Early life and education
Maverick Carter was born on October 10, 1980. He spent most of his youth in Akron, Ohio and Atlanta, Georgia. Carter grew up the son of Katherine Powers, a social worker, and Otis Carter. He is a longtime friend of LeBron James; both played basketball and football at St. Vincent–St. Mary High School (SVSM) in Akron. After graduating from SVSM, Carter played college basketball for one season at Western Michigan before transferring to the University of Akron and focusing on other endeavors.

Career
Carter interned with Nike, withdrawing from college to become a Nike field representative. He has served as James' business manager since 2006. Carter, along with James, Rich Paul, and Randy Mims, is one of the founders and principals of agent and sports-marketing company LRMR. Carter was responsible for engineering The Decision, a television special.

Carter arranged a deal between LRMR and Fenway Sports Group that secured James a partial stake in Liverpool F.C. and bolstered his overseas profile. He also developed The LeBrons series of commercials featuring caricatures of James. He and James also founded SpringHill Entertainment, a collaborator of Warner Bros. whose projects include the Disney XD series Becoming, the Starz series Survivor's Remorse, the NBC game show The Wall, the Bleacher Report spinoff Uninterrupted, and Space Jam: A New Legacy. In 2021, Carter parlayed a deal whereby he and James each gained part ownership stakes of the Boston Red Sox.

He was an executive producer, alongside James and Drake, of Hubert Davis's 2022 documentary film Black Ice.

References

African-American businesspeople
Businesspeople from Akron, Ohio
Western Michigan Broncos men's basketball players
Nike, Inc. people
African-American television producers
American men's basketball players
St. Vincent–St.

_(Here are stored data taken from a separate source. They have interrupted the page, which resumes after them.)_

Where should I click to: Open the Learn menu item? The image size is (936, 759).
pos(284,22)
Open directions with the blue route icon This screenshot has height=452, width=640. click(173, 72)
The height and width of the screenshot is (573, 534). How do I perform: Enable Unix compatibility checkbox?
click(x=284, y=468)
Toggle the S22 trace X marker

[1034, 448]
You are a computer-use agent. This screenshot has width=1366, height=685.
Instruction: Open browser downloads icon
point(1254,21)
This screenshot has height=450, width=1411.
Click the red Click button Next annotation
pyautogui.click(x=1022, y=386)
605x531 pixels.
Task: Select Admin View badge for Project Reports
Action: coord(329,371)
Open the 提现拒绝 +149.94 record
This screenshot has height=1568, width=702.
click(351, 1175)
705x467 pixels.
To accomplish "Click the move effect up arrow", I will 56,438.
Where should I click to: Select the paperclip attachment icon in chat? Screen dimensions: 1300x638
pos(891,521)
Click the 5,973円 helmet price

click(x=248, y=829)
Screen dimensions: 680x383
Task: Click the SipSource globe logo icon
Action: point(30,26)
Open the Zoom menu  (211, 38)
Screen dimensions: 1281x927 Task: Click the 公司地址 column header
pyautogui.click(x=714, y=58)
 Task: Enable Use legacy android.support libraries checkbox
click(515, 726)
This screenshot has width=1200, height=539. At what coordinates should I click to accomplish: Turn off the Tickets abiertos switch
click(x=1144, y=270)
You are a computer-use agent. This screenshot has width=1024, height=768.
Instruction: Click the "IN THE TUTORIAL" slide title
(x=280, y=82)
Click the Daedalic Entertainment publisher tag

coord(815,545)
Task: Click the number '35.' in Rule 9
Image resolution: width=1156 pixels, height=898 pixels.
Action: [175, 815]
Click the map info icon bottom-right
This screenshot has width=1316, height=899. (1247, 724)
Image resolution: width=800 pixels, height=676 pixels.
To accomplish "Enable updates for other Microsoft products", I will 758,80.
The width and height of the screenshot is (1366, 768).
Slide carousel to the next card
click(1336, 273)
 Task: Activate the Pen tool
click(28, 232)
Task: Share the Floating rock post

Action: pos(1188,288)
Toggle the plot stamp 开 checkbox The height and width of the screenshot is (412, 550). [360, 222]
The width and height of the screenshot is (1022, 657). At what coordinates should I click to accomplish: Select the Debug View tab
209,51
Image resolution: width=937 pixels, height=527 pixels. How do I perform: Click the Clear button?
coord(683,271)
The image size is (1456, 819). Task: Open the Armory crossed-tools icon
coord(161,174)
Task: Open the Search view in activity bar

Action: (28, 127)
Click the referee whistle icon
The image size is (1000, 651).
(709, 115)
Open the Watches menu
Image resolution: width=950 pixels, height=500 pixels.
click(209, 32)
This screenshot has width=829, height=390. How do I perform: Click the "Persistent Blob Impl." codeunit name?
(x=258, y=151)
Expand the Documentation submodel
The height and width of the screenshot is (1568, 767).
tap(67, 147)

Mary High School alumni
Basketball players from Akron, Ohio
Television producers from Ohio
Businesspeople from Atlanta
Basketball players from Atlanta
Television producers from Georgia (U.S. state)
Living people
Fenway Sports Group people
Date of birth missing (living people)
Place of birth missing (living people)
21st-century African-American people
Year of birth missing (living people)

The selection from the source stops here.